Waffenamt (WaA) was the German Army Weapons Agency. It was the centre for research and development of the Weimar Republic and later the Third Reich for weapons, ammunition and army equipment to the German Reichswehr and then Wehrmacht. It was founded 8 November 1919 as Reichwaffenamt (RWA), and 5 May 1922 the name was changed to Heereswaffenamt (HWA).

The task of overseeing Germany's gigantic pre-World War II rearmament program was given to the Heeresabnahmestelle (the Army Acceptance Organization, commonly referred to as the Abnahme), a subsidiary of the Heereswaffenamt.

By 1940 the Abnahme consisted of 25,000 personnel in five departments in 16 inspection areas, augmented by specially selected plant personnel who were assigned to assist the Waffenamt inspectors in each manufacturing facility. Later, in the middle of 1944, approximately 8,000 of these Abnahme inspectors were "freed for service at the front".
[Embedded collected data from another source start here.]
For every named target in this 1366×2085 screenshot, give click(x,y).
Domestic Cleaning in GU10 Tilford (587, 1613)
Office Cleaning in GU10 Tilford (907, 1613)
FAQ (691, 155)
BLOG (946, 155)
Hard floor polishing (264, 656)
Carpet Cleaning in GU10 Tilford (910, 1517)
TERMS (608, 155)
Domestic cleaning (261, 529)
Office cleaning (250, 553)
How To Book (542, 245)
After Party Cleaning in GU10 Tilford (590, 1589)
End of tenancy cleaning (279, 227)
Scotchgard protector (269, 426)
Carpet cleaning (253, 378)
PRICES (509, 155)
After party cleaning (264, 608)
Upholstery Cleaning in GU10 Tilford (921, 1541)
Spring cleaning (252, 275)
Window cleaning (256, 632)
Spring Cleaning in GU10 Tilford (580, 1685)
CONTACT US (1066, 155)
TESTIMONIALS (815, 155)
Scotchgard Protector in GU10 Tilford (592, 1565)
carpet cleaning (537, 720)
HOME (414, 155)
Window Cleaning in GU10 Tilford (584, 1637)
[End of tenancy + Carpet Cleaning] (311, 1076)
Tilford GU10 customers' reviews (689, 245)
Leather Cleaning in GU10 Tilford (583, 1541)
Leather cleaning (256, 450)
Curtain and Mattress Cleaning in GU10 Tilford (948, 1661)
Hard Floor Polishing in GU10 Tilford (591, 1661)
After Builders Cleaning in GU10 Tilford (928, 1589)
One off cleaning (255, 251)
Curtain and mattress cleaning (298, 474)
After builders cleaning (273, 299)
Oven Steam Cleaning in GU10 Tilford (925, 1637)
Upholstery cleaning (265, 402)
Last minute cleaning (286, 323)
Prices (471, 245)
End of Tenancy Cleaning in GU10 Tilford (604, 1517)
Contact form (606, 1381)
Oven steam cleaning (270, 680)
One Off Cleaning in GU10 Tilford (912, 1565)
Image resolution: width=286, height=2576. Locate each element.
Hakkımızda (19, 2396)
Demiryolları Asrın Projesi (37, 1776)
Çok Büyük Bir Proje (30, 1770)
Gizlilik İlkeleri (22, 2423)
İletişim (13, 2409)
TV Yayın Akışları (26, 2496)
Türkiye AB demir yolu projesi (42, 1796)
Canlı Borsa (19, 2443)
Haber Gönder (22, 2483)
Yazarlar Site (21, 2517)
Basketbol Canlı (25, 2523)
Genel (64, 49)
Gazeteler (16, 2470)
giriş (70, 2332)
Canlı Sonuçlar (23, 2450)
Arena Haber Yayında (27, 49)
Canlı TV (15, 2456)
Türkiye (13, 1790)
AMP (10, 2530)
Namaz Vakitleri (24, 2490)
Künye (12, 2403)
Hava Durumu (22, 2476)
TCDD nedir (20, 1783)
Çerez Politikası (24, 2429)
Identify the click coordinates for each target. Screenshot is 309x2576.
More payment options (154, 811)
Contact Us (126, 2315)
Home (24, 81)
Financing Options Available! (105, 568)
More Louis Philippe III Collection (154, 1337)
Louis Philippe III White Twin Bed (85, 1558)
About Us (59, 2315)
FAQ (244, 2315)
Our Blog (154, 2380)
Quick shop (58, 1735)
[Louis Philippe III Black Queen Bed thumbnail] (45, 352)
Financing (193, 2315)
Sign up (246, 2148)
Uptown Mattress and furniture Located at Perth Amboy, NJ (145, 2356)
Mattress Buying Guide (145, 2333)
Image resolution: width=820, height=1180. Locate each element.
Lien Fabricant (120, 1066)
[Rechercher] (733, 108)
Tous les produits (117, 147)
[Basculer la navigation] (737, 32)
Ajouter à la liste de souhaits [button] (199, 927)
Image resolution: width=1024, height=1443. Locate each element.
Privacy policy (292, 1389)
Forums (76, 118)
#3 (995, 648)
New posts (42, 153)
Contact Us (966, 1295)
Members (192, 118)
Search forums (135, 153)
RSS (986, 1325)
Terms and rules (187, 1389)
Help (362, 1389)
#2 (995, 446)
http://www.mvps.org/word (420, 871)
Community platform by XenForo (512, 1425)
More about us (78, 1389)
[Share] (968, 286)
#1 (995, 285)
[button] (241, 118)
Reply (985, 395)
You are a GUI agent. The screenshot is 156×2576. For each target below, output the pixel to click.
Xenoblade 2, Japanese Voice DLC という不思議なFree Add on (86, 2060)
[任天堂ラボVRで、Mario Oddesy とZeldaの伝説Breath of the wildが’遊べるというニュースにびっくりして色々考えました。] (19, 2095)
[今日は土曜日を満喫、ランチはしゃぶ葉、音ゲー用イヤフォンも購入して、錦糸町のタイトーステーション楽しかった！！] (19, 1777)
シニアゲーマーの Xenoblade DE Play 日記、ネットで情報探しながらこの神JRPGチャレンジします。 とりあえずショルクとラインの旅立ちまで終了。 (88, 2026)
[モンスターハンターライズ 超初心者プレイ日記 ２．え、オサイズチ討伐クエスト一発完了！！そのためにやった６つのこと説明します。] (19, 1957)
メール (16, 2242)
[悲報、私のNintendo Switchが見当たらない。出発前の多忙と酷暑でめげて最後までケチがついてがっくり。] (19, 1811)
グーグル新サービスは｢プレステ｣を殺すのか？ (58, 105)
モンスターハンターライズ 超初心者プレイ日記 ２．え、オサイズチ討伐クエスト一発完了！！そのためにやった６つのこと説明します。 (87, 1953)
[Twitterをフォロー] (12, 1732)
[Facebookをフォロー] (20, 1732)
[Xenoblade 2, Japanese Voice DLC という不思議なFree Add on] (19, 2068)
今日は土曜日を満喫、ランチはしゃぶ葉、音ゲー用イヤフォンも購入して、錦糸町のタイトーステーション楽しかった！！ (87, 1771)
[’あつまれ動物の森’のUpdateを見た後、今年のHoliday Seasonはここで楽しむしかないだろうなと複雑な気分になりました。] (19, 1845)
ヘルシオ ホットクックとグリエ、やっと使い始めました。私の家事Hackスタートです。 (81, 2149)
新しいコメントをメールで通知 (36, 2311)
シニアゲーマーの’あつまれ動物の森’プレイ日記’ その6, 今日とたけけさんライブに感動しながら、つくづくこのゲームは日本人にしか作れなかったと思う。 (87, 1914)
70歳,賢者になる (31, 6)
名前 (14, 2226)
The Heeres-Abnahmewesen was responsible for the testing and acceptance of all weapons, equipment and ammunition before delivery to the Wehrmacht. Inspections were carried out according to detailed guidelines called "Technische Lieferbedingungen" (TLs) prepared by the various Waffenprüfämter (WaPrüf) departments

When the rearmament program began, Waffenamt inspection departments were established in each factory and armourers were encouraged to apply for positions there. In preparation for their new duties they were given a four-week course at the Heereswaffenmeisterschule (Army Armourers School). The course ended with a test for Technical Inspector which raised the rank of each successful applicant to that of Oberleutnant (First Lieutenant). At the beginning of 1935, all inspection officials in the newly created program started on an equal footing as Technical Inspectors, but by the start of the war in 1939 nearly all of them had been promoted to Technical Inspector First Class with a rank of Hauptmann (Captain).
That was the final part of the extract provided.